Grupos de relações públicas e empresas prometeram respeitar as regras da Wikipédia. Mas casos de manipulação não param de surgir. Em junho, surgiu a notícia de que funcionários da Sunshine Sachs, uma empresa norte-americana de relações públicas, haviam editado o verbete sobre uma cliente da empresa, Naomi Campbell, a fim de remover referências ao fracasso comercial de um disco que ela lançou em 1994.

A Sunshine afirmou que um funcionário não estava ciente das regras, mas que "no futuro as cumpriria rigorosamente".

RELAÇÕES PÚBLICAS

Os fatos podem ser sagrados, mas as alterações podem ser sutis. Em 2011, um computador cujo endereço eletrônico (IP) remetia à Coca-Cola foi usado para alterar a descrição da água Dasani, vendida pela empresa, de "engarrafada" para mineral. Mas a Dasani é produzida com água de torneira purificada. A Coca-Cola afirmou que não havia como ter certeza de que a mudança havia sido feita por um funcionário, acrescentando que ela "não segue os princípios de mídia social" da companhia.

O sistema da Wikipédia em geral funciona. Assuntos divisivos são bem monitorados. As páginas sobre o conflito entre israelenses e palestinos são fiscalizadas por militantes dos dois lados, o que resulta em artigos reduzidos a fatos sobre os quais a maioria dos observadores pode concordar. Isso resulta de discussões constantes e concentradas das quais os envolvidos no conflito real podem extrair esperança. Os verbetes sobre a mudança do clima, da mesma forma, atraem debate bem informado e fundado.

O problema é que o número de editores da Wikipédia está caindo. De acordo com as estatísticas do site, o número de editores ativos na versão em inglês da enciclopédia on-line era de 31 mil em julho de 2014, ante o pico de 51 mil em março de 2007.

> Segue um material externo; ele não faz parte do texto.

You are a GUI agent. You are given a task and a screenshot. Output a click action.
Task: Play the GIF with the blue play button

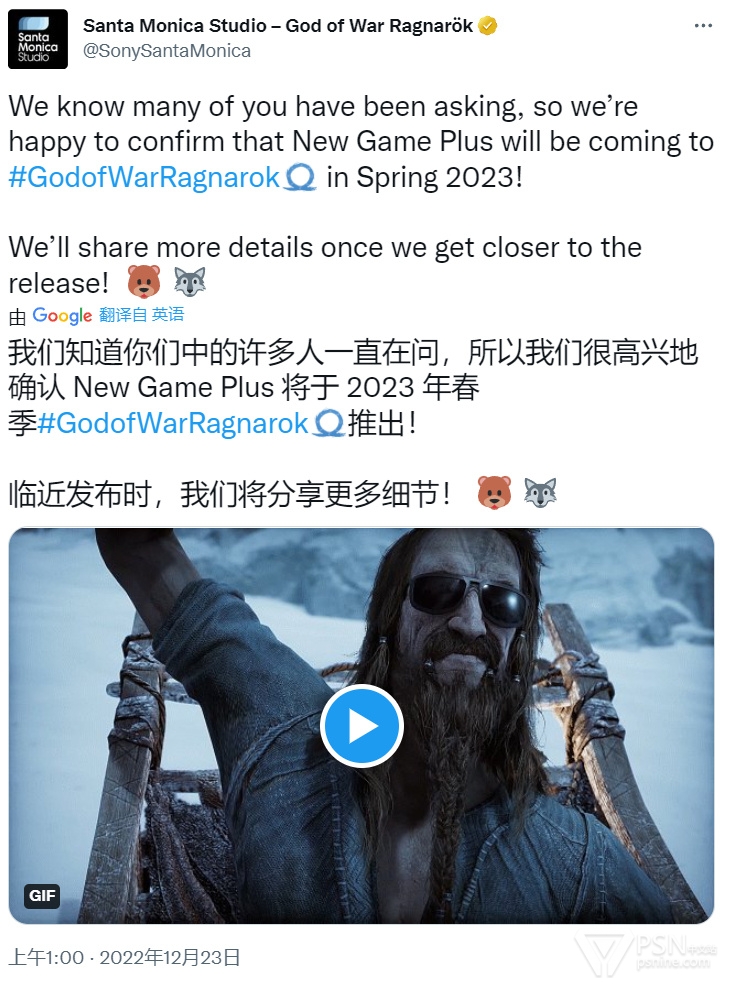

Fatores tecnológicos ajudam a explicar a mudança. Editar pode ser trabalhoso, e é mais fácil fazê-lo com um mouse e teclado. À medida que as pessoas passam a usar os aparelhos móveis em escala cada vez maior, o número de mudanças que elas submetem cai. Outros motivos são decididamente humanos: os editores simplesmente não se conectam muito nos meses de verão. Em resposta, alguns editores criaram programas que buscam erros de digitação e outros, e instantaneamente revertem mudanças em páginas propensas a problemas repetidos. A Wikimedia Foundation está formando parcerias com instituições acadêmicas e busca facilitar o processo de edição.

Mas sem o trabalho de seus verificadores, a fé na informação fornecida pela Wikipédia se dissipará. A sobrevivência da organização depende de pessoas dispostas a continuar contribuindo gratuitamente para a soma do conhecimento humano. O medo é que as motivações de quem tem dinheiro perdurem mais do que o interesse dos editores desprovidos dele.

Mudanças lisonjeiras nas páginas de bilionários, empresas, ou participantes de concursos de talento podem passar despercebidas –e assim se tornar verdade, para muitos. Sem reforços, a regra básica da Wikipédia não se sustentará para sempre.